Part of Micah’s curse in this passage is that a hill that was richly developed by man would turn back into a forest. That doesn’t happen overnight – it takes an entire generation for those trees to grow up. It has to sit there quite a while – until your children are old. We would have our works today rise up with ridiculous rapidity. Instead of a cathedral taking a hundred years, the new highest sky scraper rises in Dubai on the backs of slaves and cranes in only 2-3 years. We have overnight billionaires born of tech acquisitions. We want to get rich quick and cram as much into our lives as possible, extending it with surgery, Viagra, and dialysis. Our lives are fleeting and we desire things NOW lest we whither away before they arrive.
I think we project this impatience on God as well. We imagine his judgements to be in the form of lightning strikes or fire from heaven. That’s how we would have it done after all. But scripture shows us a God whose judgements are often slow, lasting through a great deal of time.
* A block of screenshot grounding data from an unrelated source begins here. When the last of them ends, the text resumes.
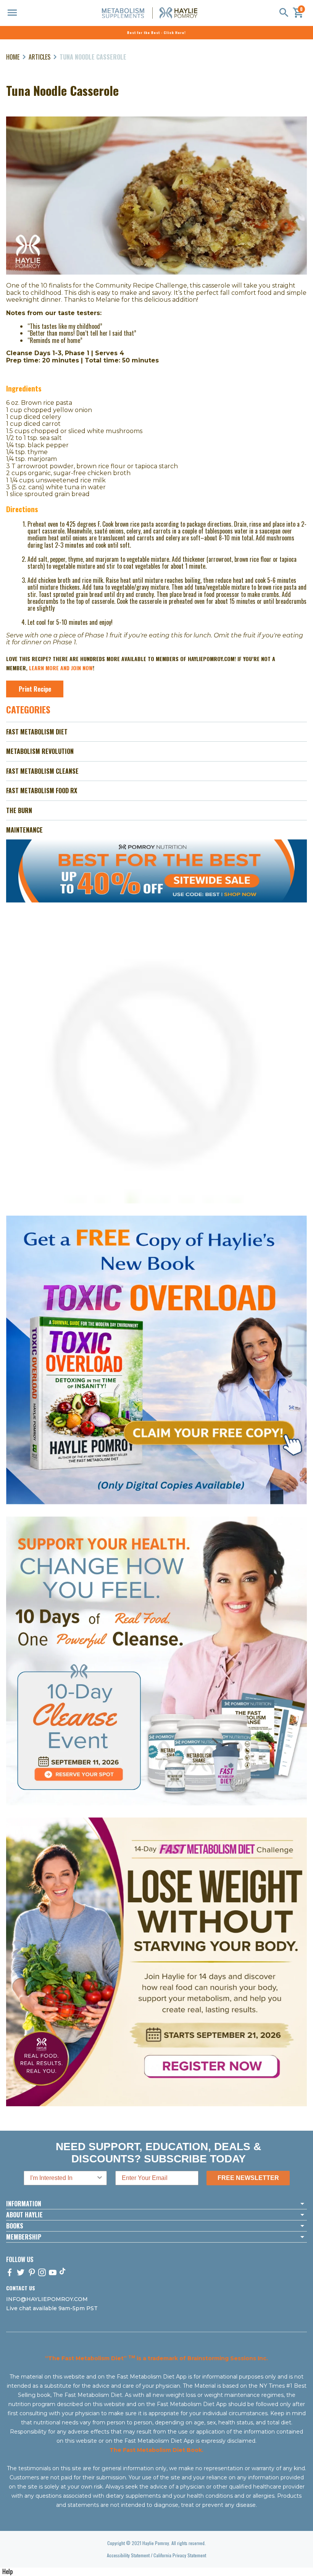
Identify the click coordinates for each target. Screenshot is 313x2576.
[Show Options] (99, 2178)
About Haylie (24, 2214)
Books (14, 2225)
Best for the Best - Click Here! (156, 32)
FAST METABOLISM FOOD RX (41, 790)
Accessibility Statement (128, 2555)
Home (12, 56)
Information (23, 2203)
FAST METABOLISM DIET (37, 731)
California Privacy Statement (179, 2555)
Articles (39, 56)
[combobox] (63, 2178)
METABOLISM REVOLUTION (40, 751)
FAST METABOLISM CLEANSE (42, 771)
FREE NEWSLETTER (248, 2178)
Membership (23, 2236)
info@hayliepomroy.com (47, 2299)
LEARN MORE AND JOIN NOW (61, 668)
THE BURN (19, 810)
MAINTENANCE (24, 829)
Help (7, 2571)
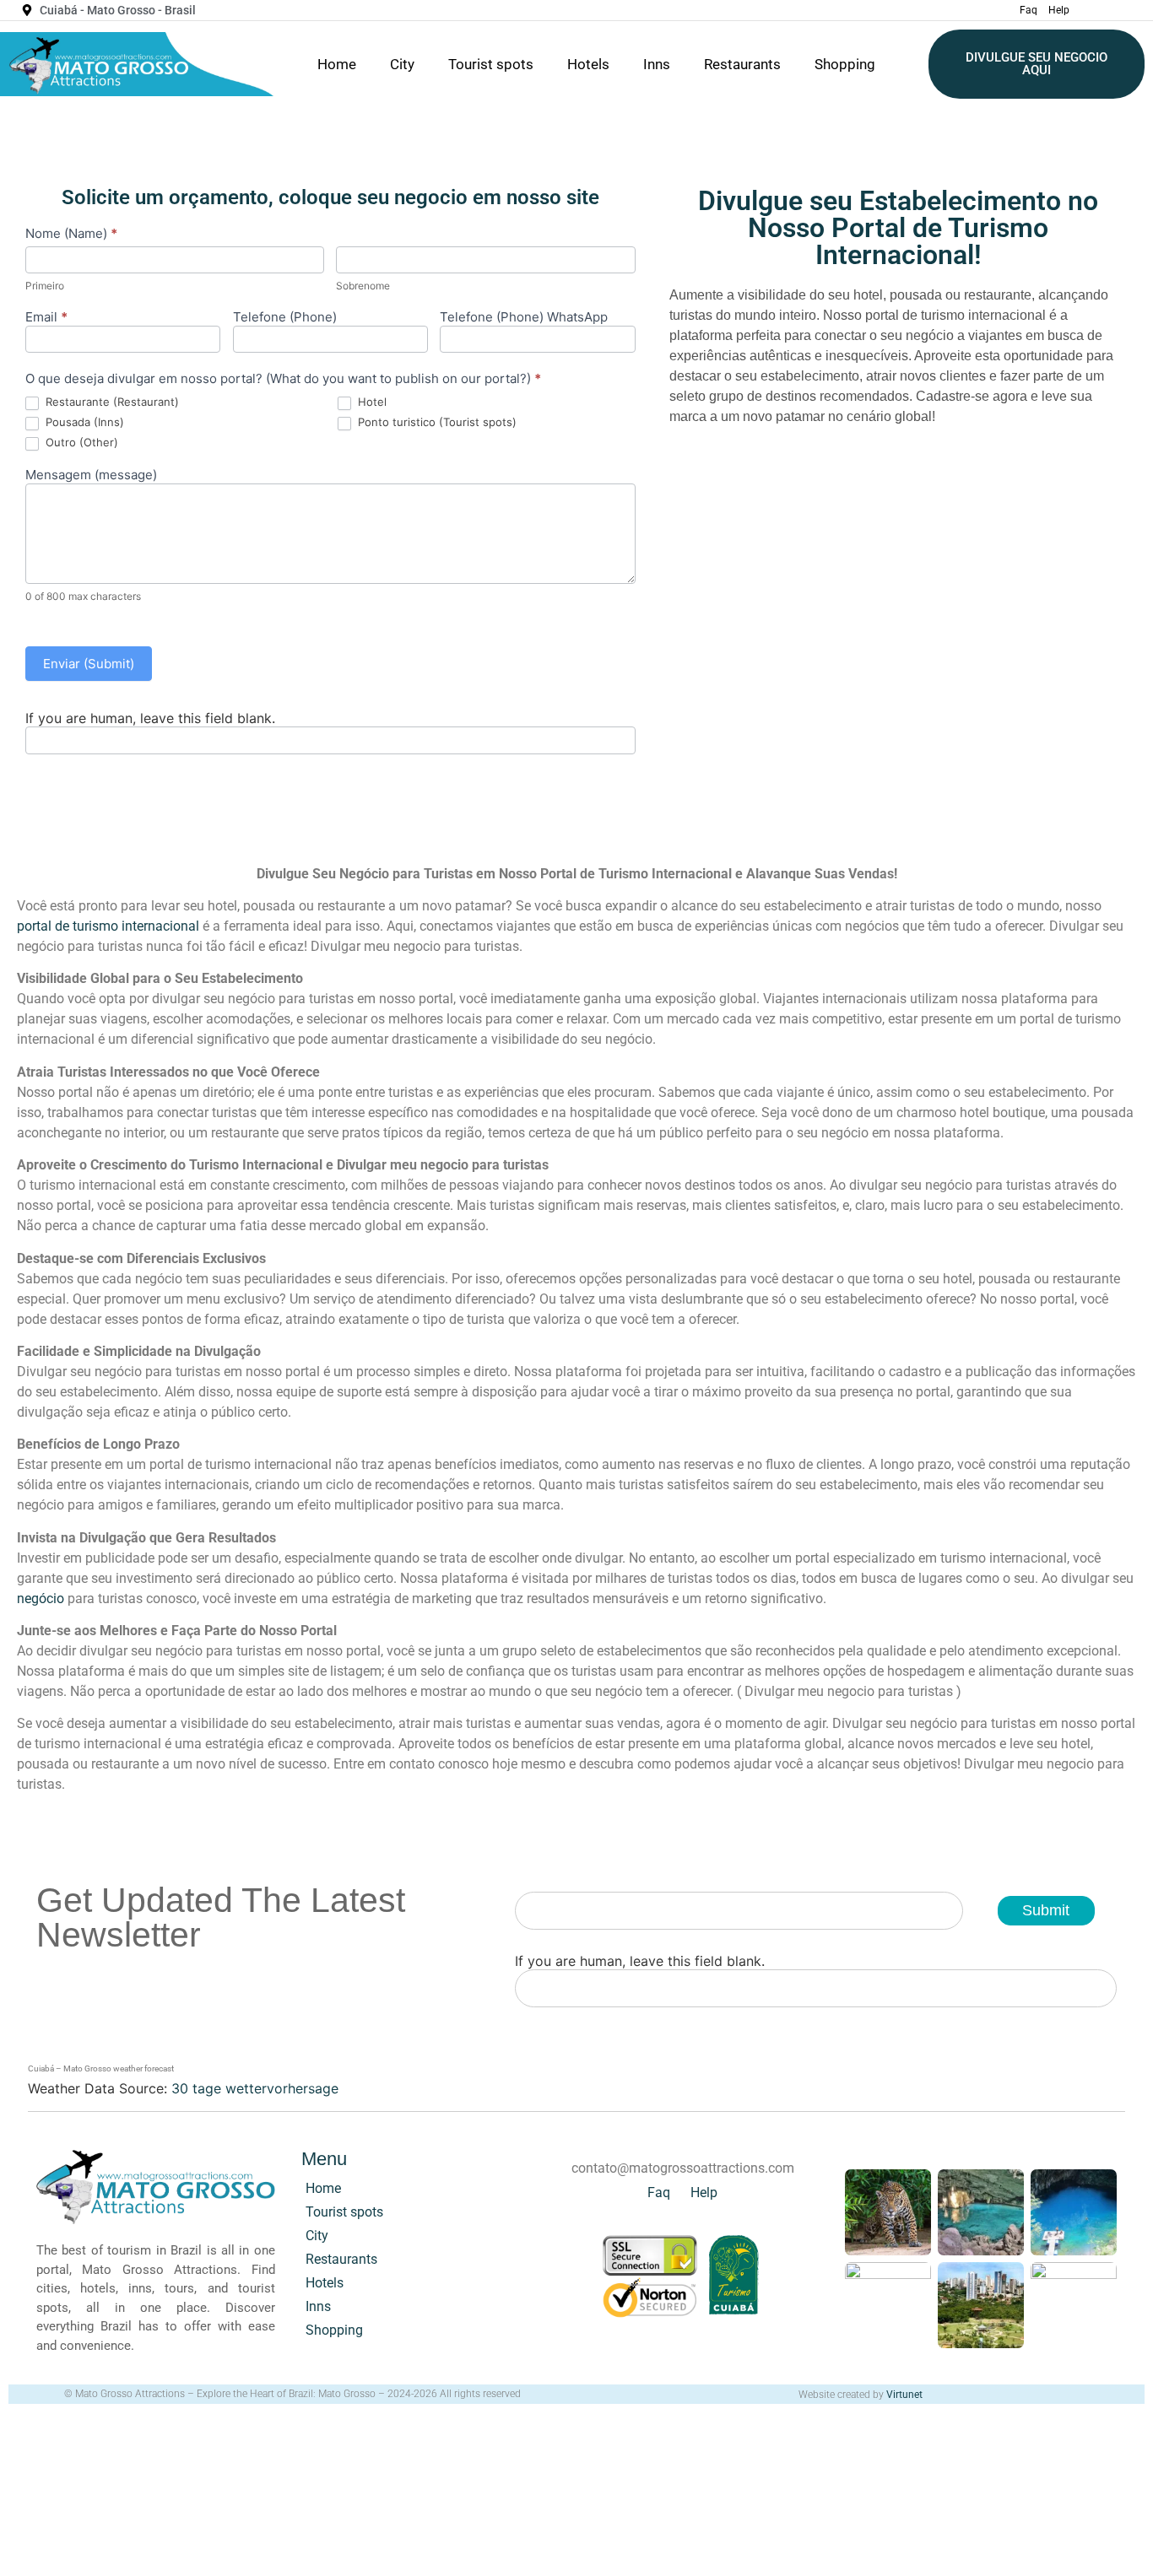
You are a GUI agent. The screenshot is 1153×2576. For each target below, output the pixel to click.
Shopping (845, 64)
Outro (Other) (80, 442)
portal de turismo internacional (108, 926)
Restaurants (742, 64)
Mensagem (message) (91, 475)
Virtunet (904, 2394)
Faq (1028, 10)
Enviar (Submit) (88, 664)
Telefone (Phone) (285, 318)
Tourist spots (490, 64)
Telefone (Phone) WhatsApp (524, 318)
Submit (1045, 1910)
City (402, 64)
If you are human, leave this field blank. (150, 718)
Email (46, 318)
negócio (40, 1598)
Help (1058, 10)
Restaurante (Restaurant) (110, 401)
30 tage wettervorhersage (254, 2088)
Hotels (588, 64)
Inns (656, 64)
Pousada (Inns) (83, 422)
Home (336, 64)
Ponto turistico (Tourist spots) (436, 422)
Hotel (371, 401)
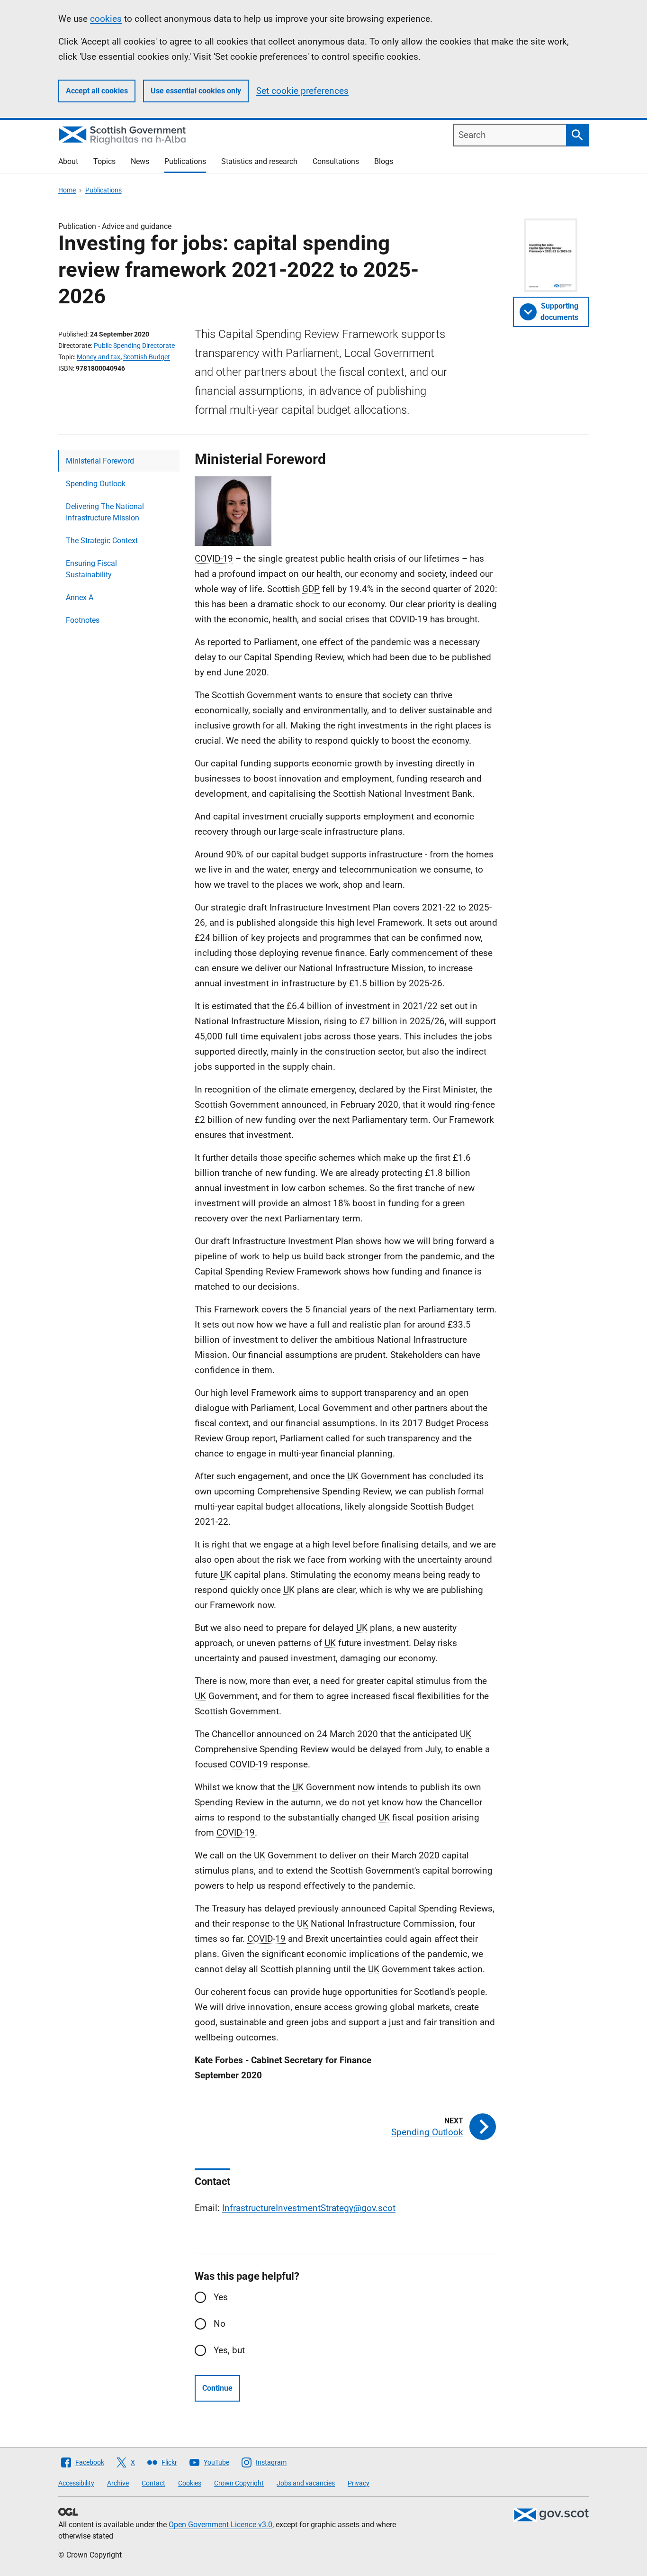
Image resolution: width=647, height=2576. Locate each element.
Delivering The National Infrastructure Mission (105, 512)
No (219, 2323)
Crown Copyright (239, 2483)
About (68, 161)
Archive (118, 2483)
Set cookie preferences (302, 90)
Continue (217, 2388)
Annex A (79, 597)
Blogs (383, 161)
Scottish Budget (146, 357)
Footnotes (82, 620)
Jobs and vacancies (306, 2483)
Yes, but (229, 2350)
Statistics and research (259, 161)
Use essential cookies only (196, 90)
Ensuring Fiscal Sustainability (91, 569)
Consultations (336, 161)
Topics (104, 161)
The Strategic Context (102, 540)
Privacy (358, 2483)
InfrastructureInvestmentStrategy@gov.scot (308, 2208)
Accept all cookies (97, 90)
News (140, 161)
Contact (153, 2483)
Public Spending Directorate (134, 345)
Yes (221, 2297)
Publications (185, 161)
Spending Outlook (96, 483)
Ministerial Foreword (100, 460)
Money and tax (98, 357)
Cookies (189, 2483)
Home (67, 190)
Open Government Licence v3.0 (220, 2524)
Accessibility (76, 2483)
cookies (106, 18)
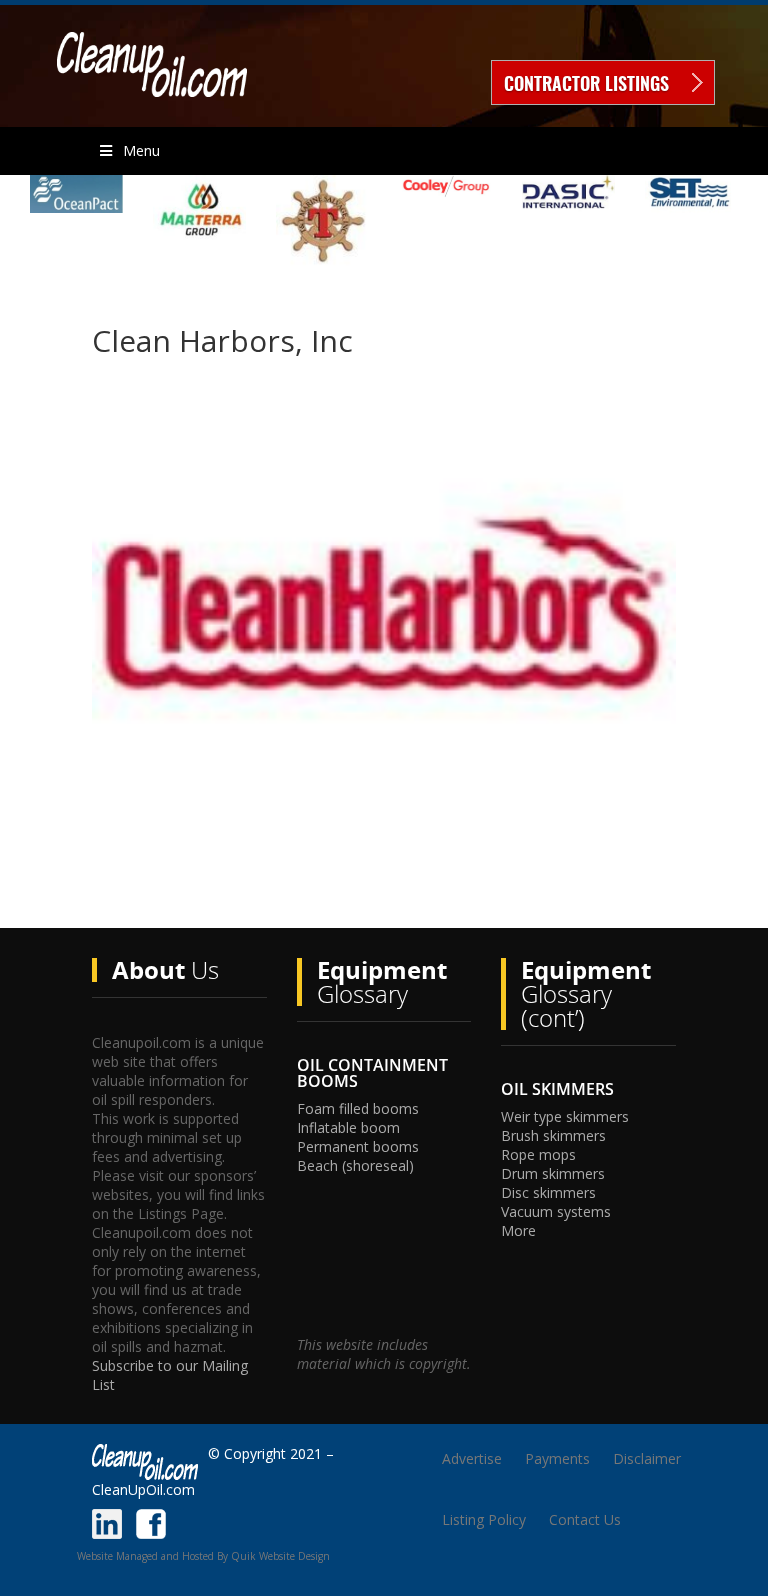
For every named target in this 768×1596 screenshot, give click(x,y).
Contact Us (585, 1519)
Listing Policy (484, 1519)
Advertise (472, 1458)
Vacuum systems (556, 1211)
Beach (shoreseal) (355, 1165)
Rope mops (538, 1154)
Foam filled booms (358, 1108)
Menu (141, 150)
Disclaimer (647, 1458)
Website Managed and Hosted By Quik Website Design (203, 1556)
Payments (557, 1458)
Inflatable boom (348, 1127)
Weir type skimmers (565, 1116)
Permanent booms (358, 1146)
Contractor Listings (586, 86)
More (518, 1230)
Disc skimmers (548, 1192)
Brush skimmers (553, 1135)
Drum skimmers (553, 1173)
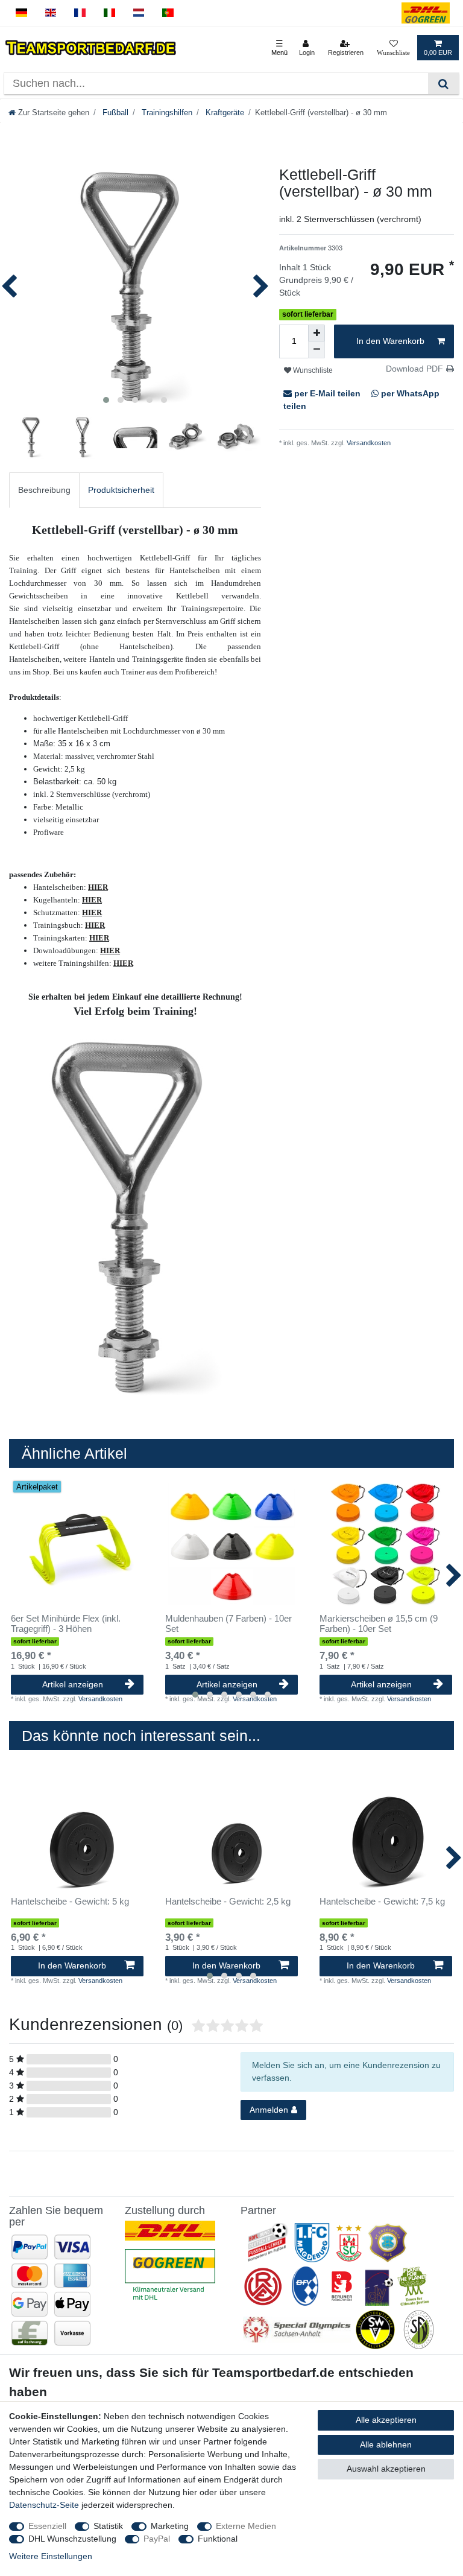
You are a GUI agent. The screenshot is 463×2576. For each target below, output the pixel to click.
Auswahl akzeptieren (386, 2468)
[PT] (168, 13)
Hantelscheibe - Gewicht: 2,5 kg (228, 1901)
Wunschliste (312, 370)
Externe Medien (246, 2526)
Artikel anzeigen (72, 1684)
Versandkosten (368, 442)
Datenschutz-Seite (44, 2505)
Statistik (108, 2526)
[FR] (80, 13)
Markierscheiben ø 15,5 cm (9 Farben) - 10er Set (379, 1624)
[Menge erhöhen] (316, 333)
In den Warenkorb (390, 341)
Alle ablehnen (386, 2444)
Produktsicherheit (121, 490)
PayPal (156, 2538)
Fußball (114, 113)
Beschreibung (44, 490)
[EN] (51, 13)
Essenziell (47, 2526)
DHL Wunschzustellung (72, 2538)
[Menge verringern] (316, 349)
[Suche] (443, 83)
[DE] (21, 13)
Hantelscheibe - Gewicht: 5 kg (70, 1901)
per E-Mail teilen (327, 393)
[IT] (109, 13)
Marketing (170, 2526)
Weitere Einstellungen (50, 2556)
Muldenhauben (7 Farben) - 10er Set (228, 1624)
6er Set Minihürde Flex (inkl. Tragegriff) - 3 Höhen (66, 1624)
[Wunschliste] (393, 47)
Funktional (218, 2538)
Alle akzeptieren (386, 2420)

He gives us over to sin for a while. He let’s things work themselves out for a while and then rescues us. He sends Israel to exile, not for a week, but for 70 years. The remnant is literally all pushing up daisies by then. It’s their grand children who see new things take shape. The temple mount is hosed long enough for tall trees to come back.
And then, in a sense, his saving of us is the same way. Suddenly on the third day was death defeated and Satan actually cast down “like lightning”. But then oh so slow was the rest of the redemptive work – as if a small seed was planted to grow into a garden to cover the earth. Such is His mercy for us – it can be terribly slow too. We see death as some tragic interruption or disappointment in this process. He does not. The seed is still growing.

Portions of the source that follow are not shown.